---------- Texte
3) Ibicus, Pascal Rabaté, Éd. Vents d'Ouest

Une vision de l'être humain noire et pessimiste, mais ô combien réaliste et fascinante.

4) L'ascension du haut mal, David B., L'Association

Une histoire émouvante, une oeuvre cathartique magistrale.

5) Les gardiens (The Watchmen), Alan Moore et Dave Gibbons, Éd. Delcourt (en anglais chez DC Comics)

Une construction vertigineuse qui renouvelle en profondeur le genre.

6) Journal d'un album, Dupuy-Berbérian, L'Association

Pièce maîtresse de leur travail. Témoignage essentiel sur le processus de création

7) Approximativement, Lewis Trondheim, Éd. Cornelius

Pour ses capacités d'invention narrative et d'économie graphique.

8) C'était la guerre des tranchées, Jacques Tardi, Casterman

Une bande dessinée forte et juste, à mi-chemin du documentaire réaliste et de la fiction guerrière.

9) Le journal de mon père, Jiro Taniguchi, Casterman

Un récit sublime, une manga sensible et intimiste.

10) Péplum, Blutch, Éd. Cornelius

Une libre interprétation du Satyricon de Pétrone, une narration rythmée d'errances et d'incidents d'une rare violence.

Michel Rabagliati

Auteur et dessinateur de la série Paul, grand succès de la bande dessinée québécoise. Dernier tome en date, Paul à la pêche.

1) Le petit Christian, Blutch, L'Association

Livre plein d'humour intelligent et de tendresse, d'un auteur au talent exceptionnel. Le petit Christian, c'est l'auteur lui-même dans la France des années 70 et les influences qu'il subissait de la télévision et des illustrés pour la jeunesse comme Pif gadget. Adorable, j'en ai donné plusieurs exemplaires à mes amis en cadeau. Tous les livres de Blutch sont d'ailleurs recommandables et intéressants.

2) L'ascension du haut mal, David B., L'Association

L'histoire d'une famille dont un des membres est épileptique au dernier degré. Les parents tenteront tout ce qui est possible et imaginable pour tenter de le guérir, quitte à déménager tous les ans près du nouveau gourou de médecine alternative à la mode. Une histoire vraie et très poignante dans un style de dessin mystérieux et envoûtant.

3) Persepolis, Marjane Satrapi, L'Association

Curieux comme L'Association a publié de bons ouvrages! Vous avez sans doute vu le film qui était très réussi. Une série des quatre tomes qui raconte l'enfance et l'adolescence d'une jeune iranienne dans des années de bouleversements politiques et religieux. Plus copieux que le film et tout aussi intéressant.

4) 120, rue de la gare, Tardi, Casterman

Une BD polar qui, pour une fois, est à la hauteur du roman dont elle est tirée. Ici Jacques Tardi met tout son talent de conteur et de dessinateur au service d'un roman noir de Léo Mallet. Tardi me semble a son meilleur lorsqu'il travaille en adaptation.
--------------------
---------- Lignes fournies
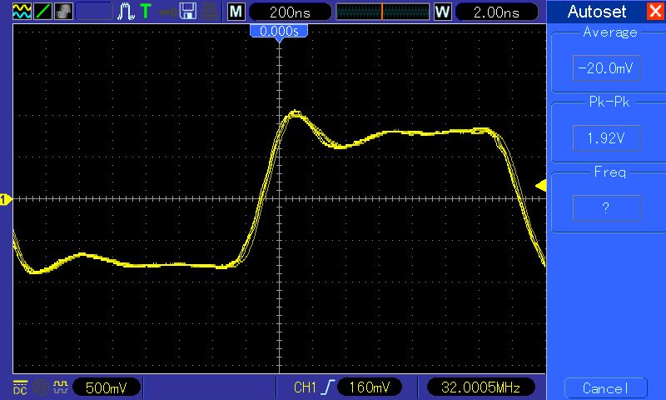The width and height of the screenshot is (666, 400).
Task: Click the Cancel button in Autoset panel
Action: click(x=606, y=388)
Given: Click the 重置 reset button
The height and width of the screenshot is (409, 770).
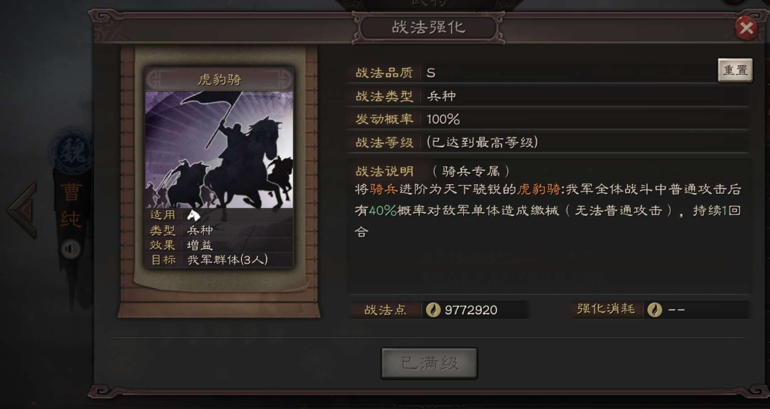Looking at the screenshot, I should coord(735,71).
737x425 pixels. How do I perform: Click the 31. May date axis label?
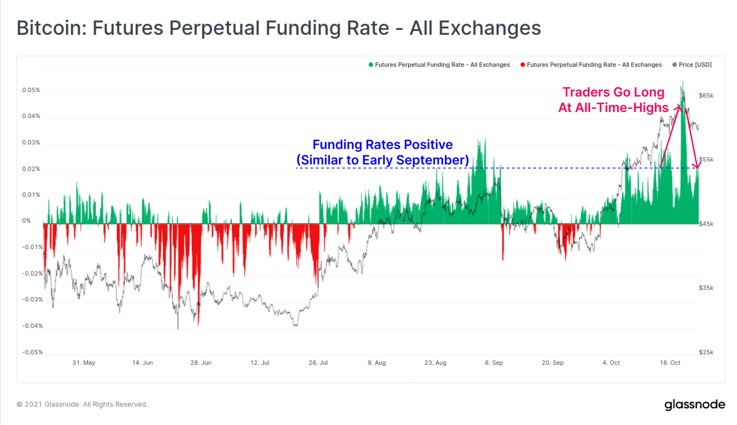point(84,363)
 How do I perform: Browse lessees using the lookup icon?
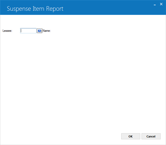coord(40,31)
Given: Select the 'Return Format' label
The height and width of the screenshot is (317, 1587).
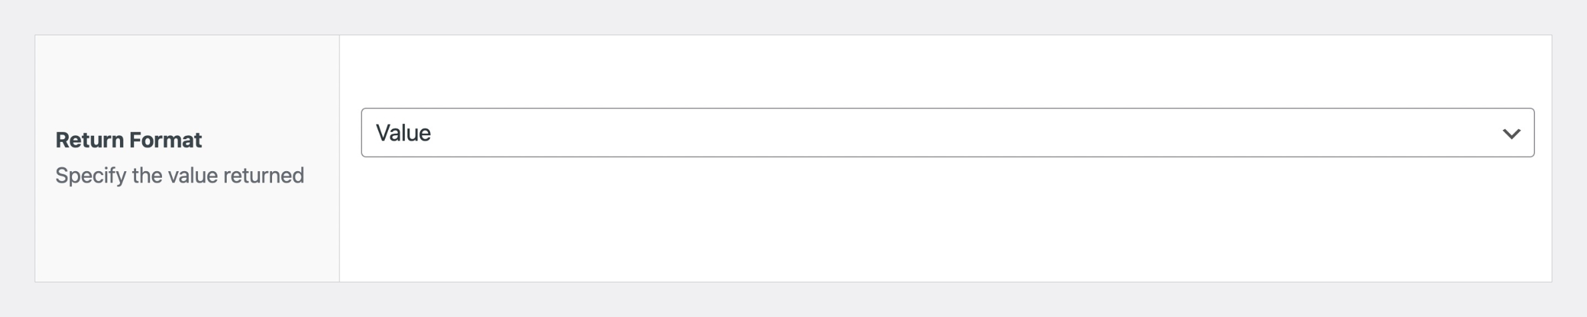Looking at the screenshot, I should point(129,140).
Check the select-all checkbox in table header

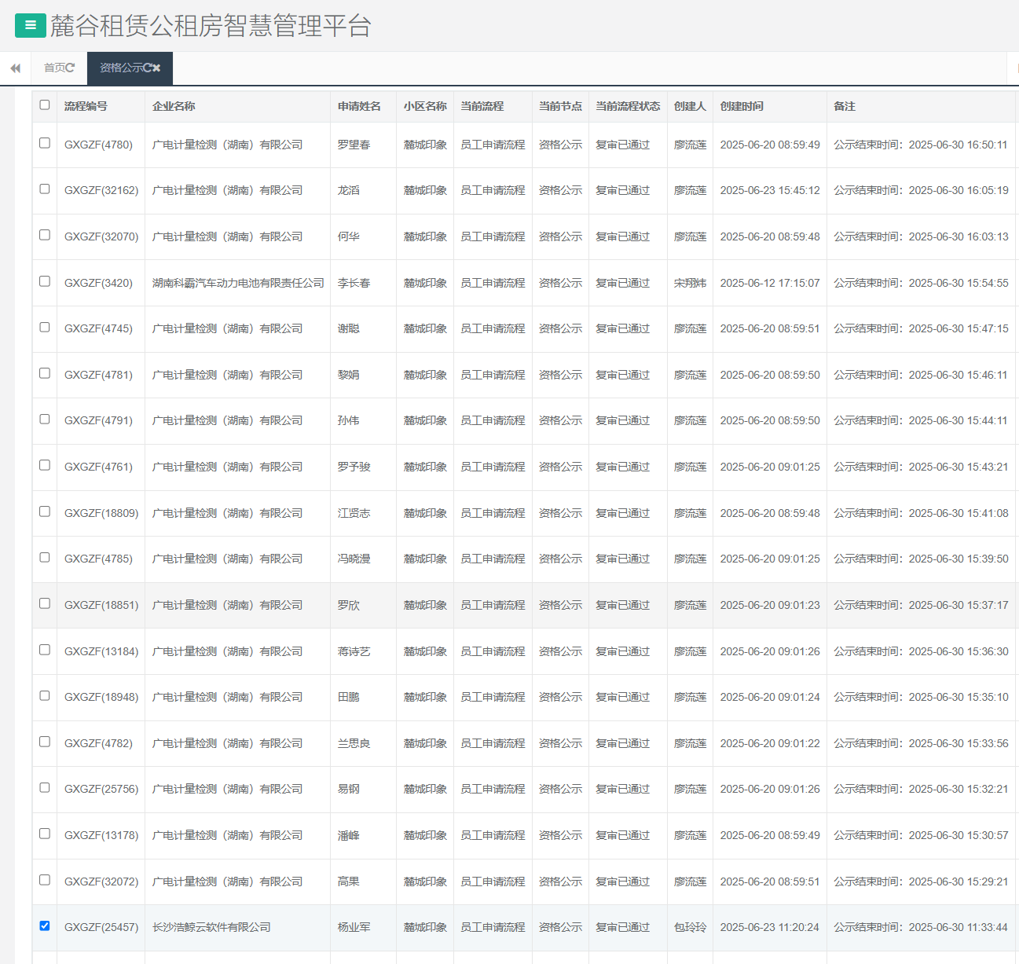pos(45,105)

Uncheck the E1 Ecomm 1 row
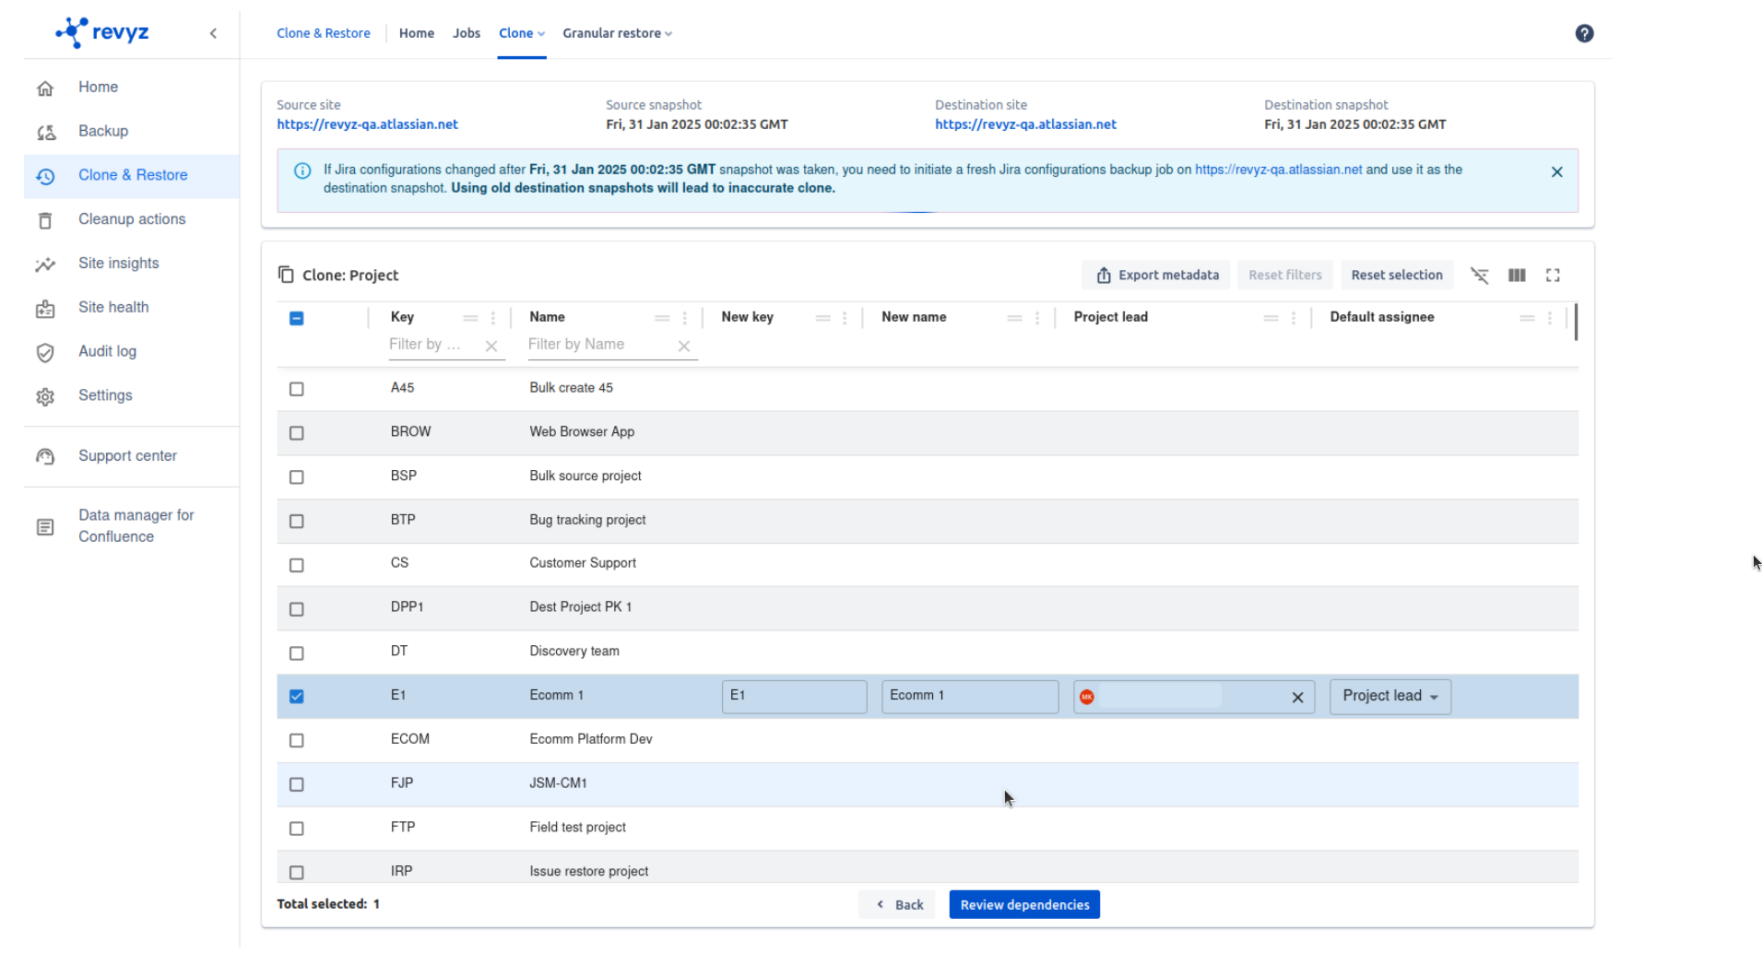[x=296, y=697]
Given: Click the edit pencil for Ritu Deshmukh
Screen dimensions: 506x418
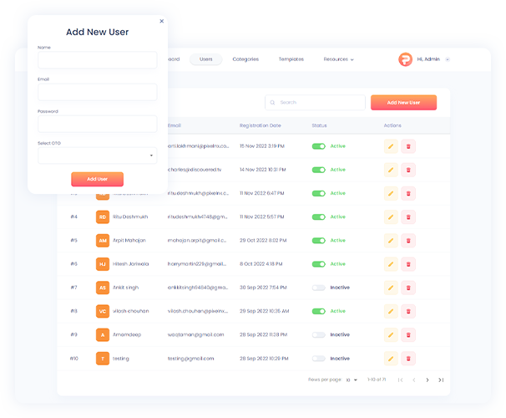Looking at the screenshot, I should [390, 217].
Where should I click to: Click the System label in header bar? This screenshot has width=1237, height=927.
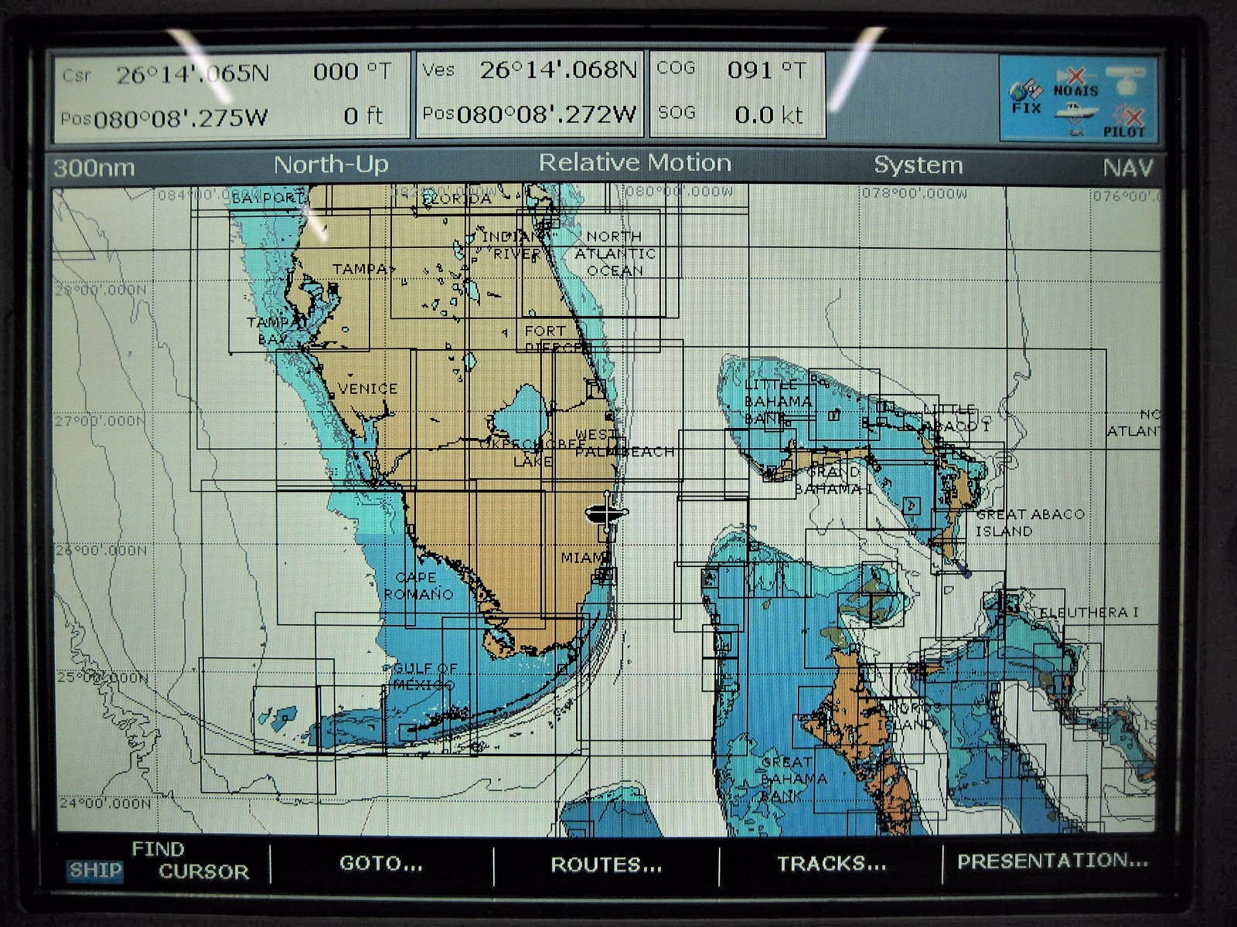918,165
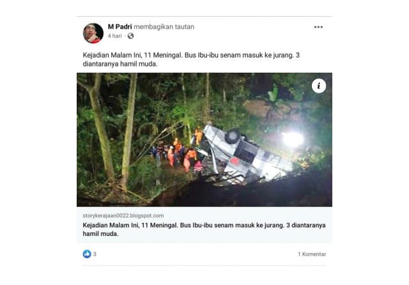The width and height of the screenshot is (409, 285).
Task: Show who reacted via the count "3"
Action: pos(95,254)
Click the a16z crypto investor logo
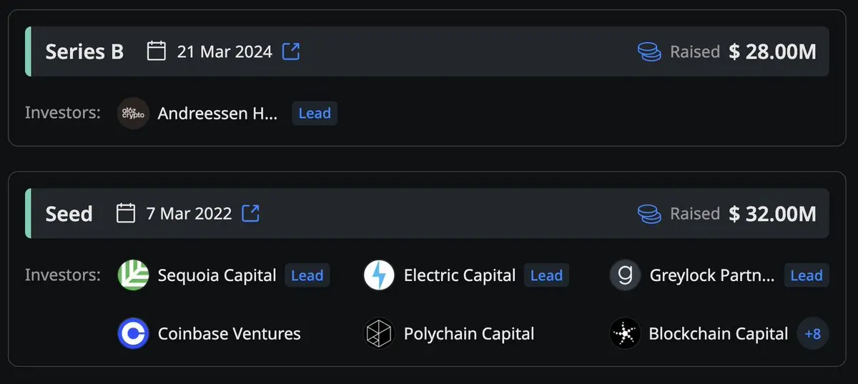This screenshot has width=858, height=384. click(133, 113)
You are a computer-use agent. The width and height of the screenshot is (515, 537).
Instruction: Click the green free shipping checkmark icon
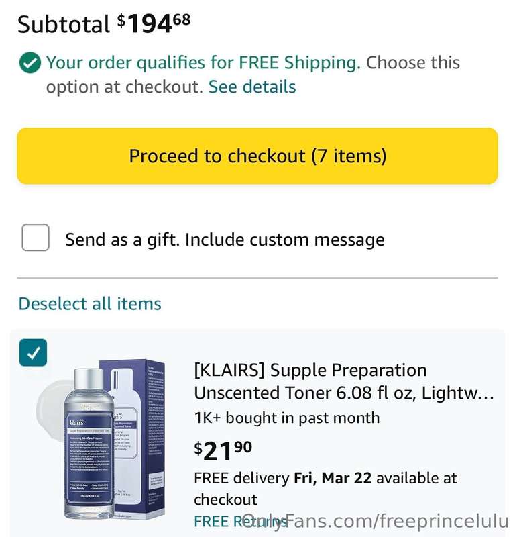[x=30, y=63]
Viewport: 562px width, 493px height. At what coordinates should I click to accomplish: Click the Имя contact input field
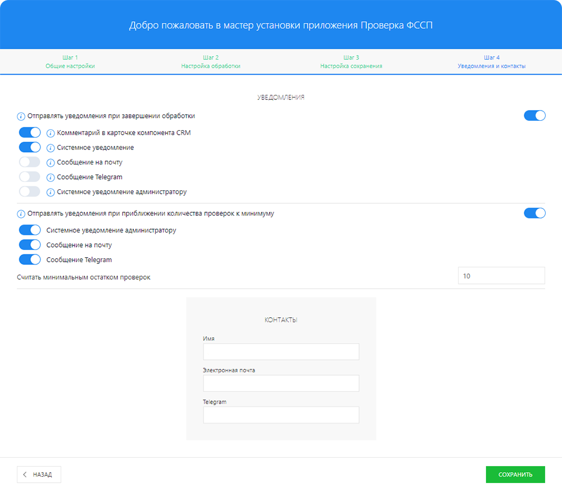tap(281, 352)
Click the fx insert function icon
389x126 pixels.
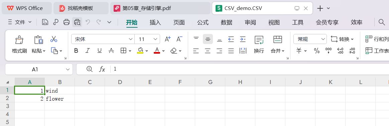[x=102, y=69]
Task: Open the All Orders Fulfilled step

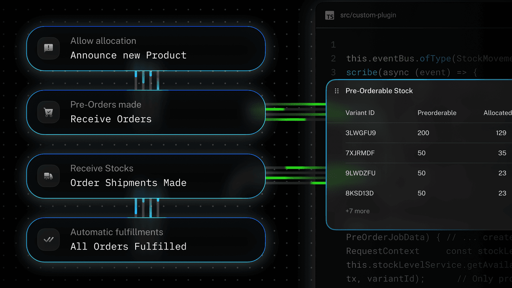Action: coord(128,247)
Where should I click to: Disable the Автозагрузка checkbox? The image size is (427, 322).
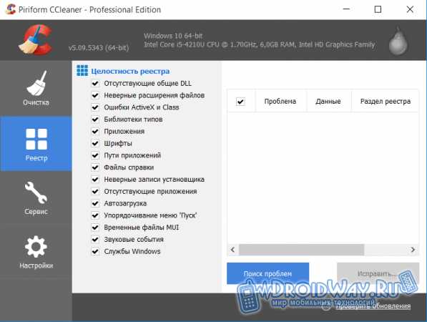pos(95,203)
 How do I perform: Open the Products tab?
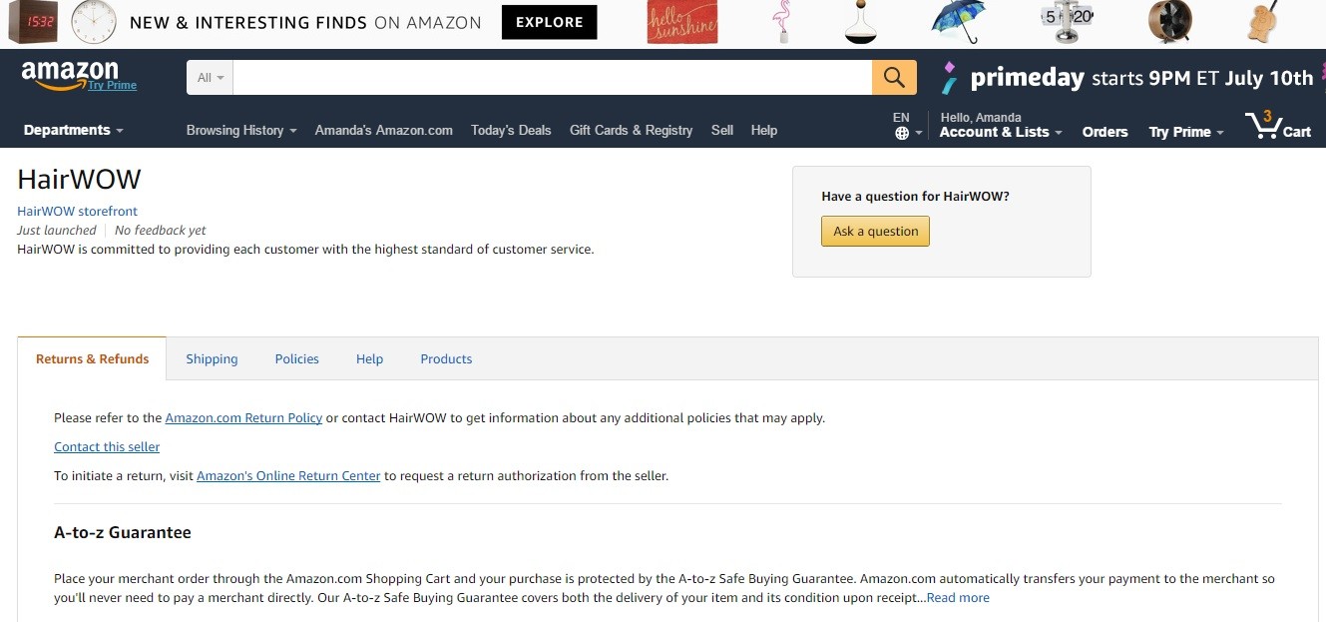tap(446, 358)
--------------------
> **Consignes**:
A. D'après le texte, en combien de tomes se compose la série Persepolis ?
B. Pour chacune de ces affirmations, indiquez si le texte la confirme (oui ou non) et citez les mots qui tranchent.
(i) Le petit Christian se situe dans la France des années 70.
(ii) 120, rue de la gare adapte un roman de Léo Mallet.
(iii) Péplum est publié chez Casterman.
C. Recopiez le passage du texte compris entre « 7) Approximativement, Lewis » et « la fiction guerrière. », ces deux bornes incluses.
Les lignes n'ont aucun lien avec le texte.

> **Réponses attendues**:
A. En quatre tomes.

B.
(i) Oui : « Le petit Christian, c'est l'auteur lui-même dans la France des années 70 ».
(ii) Oui : « au service d'un roman noir de Léo Mallet ».
(iii) Non : « 10) Péplum, Blutch, Éd. Cornelius ».

C.
7) Approximativement, Lewis Trondheim, Éd. Cornelius

Pour ses capacités d'invention narrative et d'économie graphique.

8) C'était la guerre des tranchées, Jacques Tardi, Casterman

Une bande dessinée forte et juste, à mi-chemin du documentaire réaliste et de la fiction guerrière.